Wir wohnten also mit drei Generationen in einer viereinhalb Zimmer Wohnung mit zwei getrennten Küchen. Die getrennten Küchen waren notwendig, da sich unsere Mutter und unsere Großmutter in einer Küche nie vertragen hätten. Eineinhalb Zimmer hatten unsere Großeltern, ein Zimmer war die „gute Stube“, ein Zimmer kombiniertes Arbeits- und Elternschlafzimmer und das andere unser Kinderzimmer – eine große Bürgerwohnung von insgesamt rund 130 m², mit vier großen Berliner Öfen, zwei Küchenöfen einem Badeofen und einem „Kanonenofen“. Allein das Heizen im Winter war schon viel Arbeit. Gekocht wurde mit Gas, und bevor der erste elektrische Kühlschrank gekauft wurde, stand im Flur ein Eisschrank. Ich erinnere mich, dass morgens der Eismann kam und Eisblöcke brachte die dann in diesen Schrank gelegt wurden, wo sie langsam abschmolzen und somit die Lebensmittel kühlten. Man musste aber stets aufpassen, dass die Auffangschüssel nicht überlief.
Die drei Räume, die von unseren Eltern und uns Kindern bewohnt wurden, hatten Parkettfußboden und Stuck an den Decken.

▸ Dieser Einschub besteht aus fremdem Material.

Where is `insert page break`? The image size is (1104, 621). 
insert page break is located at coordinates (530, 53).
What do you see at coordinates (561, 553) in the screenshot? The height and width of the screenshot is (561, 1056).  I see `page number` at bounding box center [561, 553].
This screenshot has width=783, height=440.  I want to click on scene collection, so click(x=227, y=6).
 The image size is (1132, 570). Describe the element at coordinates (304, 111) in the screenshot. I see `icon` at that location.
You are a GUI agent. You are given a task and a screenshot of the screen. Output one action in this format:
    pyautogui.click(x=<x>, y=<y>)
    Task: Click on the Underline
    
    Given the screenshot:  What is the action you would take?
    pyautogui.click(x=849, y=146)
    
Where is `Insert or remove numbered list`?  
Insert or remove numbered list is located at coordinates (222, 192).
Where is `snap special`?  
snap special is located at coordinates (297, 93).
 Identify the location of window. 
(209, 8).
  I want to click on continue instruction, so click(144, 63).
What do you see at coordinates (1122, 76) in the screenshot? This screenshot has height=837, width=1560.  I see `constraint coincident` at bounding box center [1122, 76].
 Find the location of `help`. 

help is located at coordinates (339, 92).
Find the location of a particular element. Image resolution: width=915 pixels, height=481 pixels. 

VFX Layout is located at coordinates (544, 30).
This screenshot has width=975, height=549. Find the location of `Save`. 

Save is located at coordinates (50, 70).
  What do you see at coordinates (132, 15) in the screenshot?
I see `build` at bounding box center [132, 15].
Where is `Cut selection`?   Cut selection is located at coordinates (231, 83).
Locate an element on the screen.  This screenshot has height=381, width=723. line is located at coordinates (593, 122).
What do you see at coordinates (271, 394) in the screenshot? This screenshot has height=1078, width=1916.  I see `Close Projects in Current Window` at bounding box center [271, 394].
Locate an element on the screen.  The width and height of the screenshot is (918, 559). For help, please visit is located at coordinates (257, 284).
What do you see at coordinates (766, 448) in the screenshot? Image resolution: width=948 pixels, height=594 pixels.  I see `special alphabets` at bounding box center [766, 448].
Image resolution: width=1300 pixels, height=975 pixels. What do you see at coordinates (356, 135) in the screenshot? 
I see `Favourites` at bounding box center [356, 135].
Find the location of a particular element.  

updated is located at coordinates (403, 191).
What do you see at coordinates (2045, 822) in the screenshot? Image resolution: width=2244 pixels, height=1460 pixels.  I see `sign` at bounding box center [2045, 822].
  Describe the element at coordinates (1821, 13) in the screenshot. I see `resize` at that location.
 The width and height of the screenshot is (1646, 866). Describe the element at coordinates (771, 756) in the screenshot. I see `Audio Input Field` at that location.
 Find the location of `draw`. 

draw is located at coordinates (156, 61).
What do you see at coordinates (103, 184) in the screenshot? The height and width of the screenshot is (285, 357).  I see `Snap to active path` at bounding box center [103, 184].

In den übrigen Räumen waren die Fussböden mit Dielung bzw. in den Nassräumen mit Estrich versehen.
Am beeindruckendsten war das Arbeitszimmer unseres Vaters, dazu gibt es eine Geschichte:
Ende der 40er, Anfang der 50er Jahre beschlagnahmte die FDJ-Stadtleitung die Villa des Baedeker Verlages in der Käthe-Kollwitz-Straße. Unser Großvater hatte seine Werkstatt gleich um die Ecke und somit wurde er beauftragt das Arbeitszimmer – diese bürgerlich dekadenten Möbel – zu Brennholz zu verarbeiten. Da unser Vater sich gerade selbständig machte, tat Opa dies nicht, sondern er baute die Möbel auseinander, transportierte sie in einem Leiterwagen nach Hause und baute sie dort wieder zusammen. Leider gelang es ihm nicht, alles zu retten. Einige Glasteile wurden vorher schon zerstört. Als unsere Eltern die Wohnung nach der Wende aufgeben mussten, verkauften sie diese Möbel an einen Architekten aus Köln. Leider habe ich noch kein Bild gefunden, auf dem dieses Zimmer abgebildet ist. In späteren Jahren war die Baedeker Villa das Leipziger „Jugendtouristenhotel“, ich habe an einigen Wandtäfelungen die Verzierungen des Arbeitszimmers wiedergefunden.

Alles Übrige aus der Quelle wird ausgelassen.